Brussels, 21 April 2009
The United Kingdom has joined the 26 other EU Member States and the European Community as a signatory to the 2004 anti-contraband and anti-counterfeit agreement with Philip Morris International (PMI) and the 2007 cooperation agreement with Japan Tobacco International (JTI). Now all EU Member States are parties to these agreements. Every year, the European Community and the Member States lose hundreds of millions of euros in unpaid taxes from contraband and counterfeit cigarettes. Moreover, counterfeit and other forms of contraband create a parallel illegal supply chain that compromises legitimate distribution channels and competes unfairly with genuine products.
In welcoming this development, Commission Vice President Siim Kallas commented: “This united front by the Community and all the Member States shows how seriously we take the fight against illicit tobacco products. It is a strong signal to other companies that such legally binding arrangements are an essential tool to strengthen our action in this area. As the agreements now cover the entire territory of the EU, implementation will become even more comprehensive and efficient. It will be more difficult for illegal traders to find loopholes. This is not only to the advantage of the UK, but to the EU as a whole since it protects EU financial interests more effectively.”

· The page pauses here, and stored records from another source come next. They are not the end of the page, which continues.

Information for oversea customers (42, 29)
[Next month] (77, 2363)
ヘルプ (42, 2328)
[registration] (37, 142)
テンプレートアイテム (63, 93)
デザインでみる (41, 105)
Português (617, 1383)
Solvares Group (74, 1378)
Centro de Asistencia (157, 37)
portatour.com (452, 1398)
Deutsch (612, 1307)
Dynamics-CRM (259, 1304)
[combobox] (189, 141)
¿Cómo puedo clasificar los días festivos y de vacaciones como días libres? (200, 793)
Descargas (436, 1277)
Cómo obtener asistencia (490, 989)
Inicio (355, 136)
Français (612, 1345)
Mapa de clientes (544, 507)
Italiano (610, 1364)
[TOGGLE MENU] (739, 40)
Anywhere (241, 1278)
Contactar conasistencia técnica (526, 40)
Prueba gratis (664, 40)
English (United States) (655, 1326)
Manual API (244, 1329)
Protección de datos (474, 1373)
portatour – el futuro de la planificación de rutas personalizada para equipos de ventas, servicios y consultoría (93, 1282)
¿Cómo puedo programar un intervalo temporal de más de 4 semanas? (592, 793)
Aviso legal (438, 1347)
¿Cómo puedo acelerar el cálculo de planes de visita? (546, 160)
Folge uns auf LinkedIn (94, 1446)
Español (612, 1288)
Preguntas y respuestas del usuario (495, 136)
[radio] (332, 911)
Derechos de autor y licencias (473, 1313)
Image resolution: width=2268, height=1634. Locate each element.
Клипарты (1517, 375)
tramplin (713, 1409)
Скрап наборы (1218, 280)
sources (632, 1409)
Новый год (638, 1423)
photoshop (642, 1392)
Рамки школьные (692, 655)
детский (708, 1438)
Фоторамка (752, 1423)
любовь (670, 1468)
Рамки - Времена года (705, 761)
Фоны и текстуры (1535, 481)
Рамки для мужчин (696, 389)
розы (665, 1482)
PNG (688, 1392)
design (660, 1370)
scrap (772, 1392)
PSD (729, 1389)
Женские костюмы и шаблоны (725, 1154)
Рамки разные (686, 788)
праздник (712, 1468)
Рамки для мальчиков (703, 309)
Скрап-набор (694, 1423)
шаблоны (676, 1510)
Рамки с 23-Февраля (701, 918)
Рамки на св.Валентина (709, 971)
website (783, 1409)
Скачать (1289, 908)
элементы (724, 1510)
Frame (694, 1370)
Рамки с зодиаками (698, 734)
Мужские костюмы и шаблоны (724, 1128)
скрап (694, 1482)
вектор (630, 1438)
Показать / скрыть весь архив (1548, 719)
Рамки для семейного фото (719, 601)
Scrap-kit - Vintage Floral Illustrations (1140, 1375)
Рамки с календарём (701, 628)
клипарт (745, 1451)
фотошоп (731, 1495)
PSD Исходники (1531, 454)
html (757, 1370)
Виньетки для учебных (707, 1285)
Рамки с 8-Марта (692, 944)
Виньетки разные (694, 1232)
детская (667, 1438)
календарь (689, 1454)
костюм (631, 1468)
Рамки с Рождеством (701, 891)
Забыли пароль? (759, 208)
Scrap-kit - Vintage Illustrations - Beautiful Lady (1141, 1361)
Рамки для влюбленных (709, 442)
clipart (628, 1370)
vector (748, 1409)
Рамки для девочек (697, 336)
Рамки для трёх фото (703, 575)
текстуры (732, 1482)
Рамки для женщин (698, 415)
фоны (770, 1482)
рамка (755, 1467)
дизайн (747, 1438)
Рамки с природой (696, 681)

On 9 July 2004 the European Community and ten Member States signed an anti-contraband and anti-counterfeit agreement with PMI. Since that date, sixteen Member States have joined the Community and the initial ten Member States in their fight against cigarette smuggling and have signed the agreement with PMI. On 14 December 2007 the EC together with 26 participating Member States and JTI signed a similar multi-year cooperation agreement to combat future cigarette smuggling and counterfeiting. The United Kingdom has now joined all other EU Member States and the European Community as signatories to the agreements. The United Kingdom will now be able to join the other Member States in benefiting from the advantages flowing from the agreements. The agreements include a guarantee by the participating producers to make payments in the event of future seizures in the European Community of its genuine product, above a set quantity. These payments are made without regard to fault or wrongdoing by the producers. These payments are available to all participating Member States.
The agreements require the participating producers to build on their existing review processes for selecting and monitoring customers, to enhance their capacity to track and trace certain packaging, and to provide expanded support to European law enforcement in its battle against the illegal trade in cigarettes. Under the agreements, the producers agree to continue limiting their sales to volumes commensurate with legitimate market demand. The agreements also incorporate into a comprehensive contractual framework the participating producers' existing compliance programmes.
Producers have a responsibility to fight illegal trade in their products, in full cooperation with relevant government authorities. A lawsuit against R.J. Reynolds and its affiliated entities for civil claims arising out of conduct related to contraband cigarettes is currently pending before the United States District Court – Eastern District of New York. The European Commission has always made it clear that it would like to see legally binding agreements negotiated with other international tobacco companies and is always prepared to have discussions with producers who are willing to improve ways to combat illegal trade in their product and associated criminal activity, such as money laundering.
Further details of the two existing agreements can be found on the OLAF website:
2007 agreement: http://ec.europa.eu/anti_fraud/budget/cig_smug/2007_en.html
2004 agreement: http://ec.europa.eu/anti_fraud/budget/cig_smug/2004_en.html
 Belgium, Finland, France, Germany, Greece, Italy, Luxembourg, Netherlands, Portugal, and Spain.
 Austria, Cyprus, Czech Republic, Denmark, Estonia, Hungary, Ireland, Latvia, Lithuania, Malta, Poland, Slovakia, Slovenia, and Sweden signed the PMI agreement on 6 June, 2006. Bulgaria and Romania became parties of the agreement after their accession to the European Union.
 Austria, Belgium, Bulgaria, Czech Republic, Cyprus, Denmark, Estonia, Finland, France, Germany, Greece, Hungary, Ireland, Italy, Latvia, Lithuania, Luxembourg, Malta, Netherlands, Poland, Portugal, Romania, Slovakia, Slovenia, Sweden, and Spain.